Enhancement of provitamin A levels necessitates control of both pathway branching and carotene hydroxylation in addition to elevating pathway flux and minimizing product degradation. Previous development of LCYE markers (Harjes et al., 2008) provided the first step in tracking alleles to control pathway branching through traditional nontransgenic breeding selection. However, the LCYE markers were insufficient. Even if pathway branching could be controlled through selection of optimal LCYE alleles, there remained the problem that the provitamin A carotenes produced in the pathway would automatically be hydroxylated to nonprovitamin A compounds, as typically seen for maize endosperm composition of zeaxanthin or lutein (Kurilich and Juvik, 1999). Other upstream steps may influence carotenoid content (Vallabhaneni and Wurtzel, 2009), but enhancement of provitamin A composition will specifically require the combined use of tools that target both LCYE and HYD3.

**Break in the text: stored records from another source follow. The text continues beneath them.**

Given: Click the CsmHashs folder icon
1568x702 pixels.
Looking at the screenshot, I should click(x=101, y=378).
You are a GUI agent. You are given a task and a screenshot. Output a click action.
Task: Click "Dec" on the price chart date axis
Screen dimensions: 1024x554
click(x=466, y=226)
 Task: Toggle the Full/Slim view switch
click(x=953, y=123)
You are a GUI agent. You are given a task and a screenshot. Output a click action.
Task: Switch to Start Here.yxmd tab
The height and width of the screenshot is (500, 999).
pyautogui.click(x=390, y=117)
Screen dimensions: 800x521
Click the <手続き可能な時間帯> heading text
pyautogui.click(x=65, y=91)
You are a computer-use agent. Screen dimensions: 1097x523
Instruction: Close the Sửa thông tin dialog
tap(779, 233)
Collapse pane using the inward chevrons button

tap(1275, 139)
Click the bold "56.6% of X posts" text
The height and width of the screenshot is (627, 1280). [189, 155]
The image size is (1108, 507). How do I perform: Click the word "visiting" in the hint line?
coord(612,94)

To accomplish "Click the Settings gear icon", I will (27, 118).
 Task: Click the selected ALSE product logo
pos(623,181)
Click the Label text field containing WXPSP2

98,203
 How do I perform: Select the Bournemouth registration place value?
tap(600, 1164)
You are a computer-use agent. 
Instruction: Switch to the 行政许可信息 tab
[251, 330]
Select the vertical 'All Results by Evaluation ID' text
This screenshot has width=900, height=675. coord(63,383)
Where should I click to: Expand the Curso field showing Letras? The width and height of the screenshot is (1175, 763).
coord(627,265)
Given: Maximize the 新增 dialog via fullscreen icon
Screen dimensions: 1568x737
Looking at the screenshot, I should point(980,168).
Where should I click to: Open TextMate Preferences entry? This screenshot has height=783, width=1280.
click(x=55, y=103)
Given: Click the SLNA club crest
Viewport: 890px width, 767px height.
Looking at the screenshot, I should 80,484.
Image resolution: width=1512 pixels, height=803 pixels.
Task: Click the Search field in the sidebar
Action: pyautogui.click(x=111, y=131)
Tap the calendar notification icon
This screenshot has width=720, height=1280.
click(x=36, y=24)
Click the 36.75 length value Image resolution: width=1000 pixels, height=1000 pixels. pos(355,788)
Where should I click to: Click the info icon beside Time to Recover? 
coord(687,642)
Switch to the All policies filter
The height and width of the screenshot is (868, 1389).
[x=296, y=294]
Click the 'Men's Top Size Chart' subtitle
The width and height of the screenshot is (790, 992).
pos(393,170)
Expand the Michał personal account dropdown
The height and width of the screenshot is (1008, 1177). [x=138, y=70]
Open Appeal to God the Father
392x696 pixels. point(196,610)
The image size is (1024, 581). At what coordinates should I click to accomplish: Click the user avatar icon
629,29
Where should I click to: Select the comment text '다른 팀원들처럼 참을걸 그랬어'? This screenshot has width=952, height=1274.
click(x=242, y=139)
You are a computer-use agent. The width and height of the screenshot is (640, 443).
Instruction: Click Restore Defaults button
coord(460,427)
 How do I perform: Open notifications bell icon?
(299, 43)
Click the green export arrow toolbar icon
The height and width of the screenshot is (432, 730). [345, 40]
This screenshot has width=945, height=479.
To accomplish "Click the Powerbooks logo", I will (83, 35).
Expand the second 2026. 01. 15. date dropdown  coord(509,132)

The C allele can be monitored by the simple PCR assay and its presence in genetically diverse lines will facilitate use in different geographical regions. This PCR assay may now be used to test predictability of the HYD3 allele in controlling β-carotene content in diverse cultivars. With 51 lines analyzed for HYD3 allele, LCYE allele data was available for 48 of those lines (Harjes et al., 2008). However, none carried optimal alleles for both HYD3 and LCYE. Therefore, the HYD3 assay may be used in combination with the previously described LCYE assays (Harjes et al., 2008) to select parental lines containing optimal HYD3 or LCYE alleles and to screen progeny at the seedling stage and identify those that are homozygous for optimal alleles of both genes. Thus it is predicted that the combination of HYD3 and LCYE alleles will lead to higher β-carotene levels in maize endosperm than having optimal alleles of either gene alone.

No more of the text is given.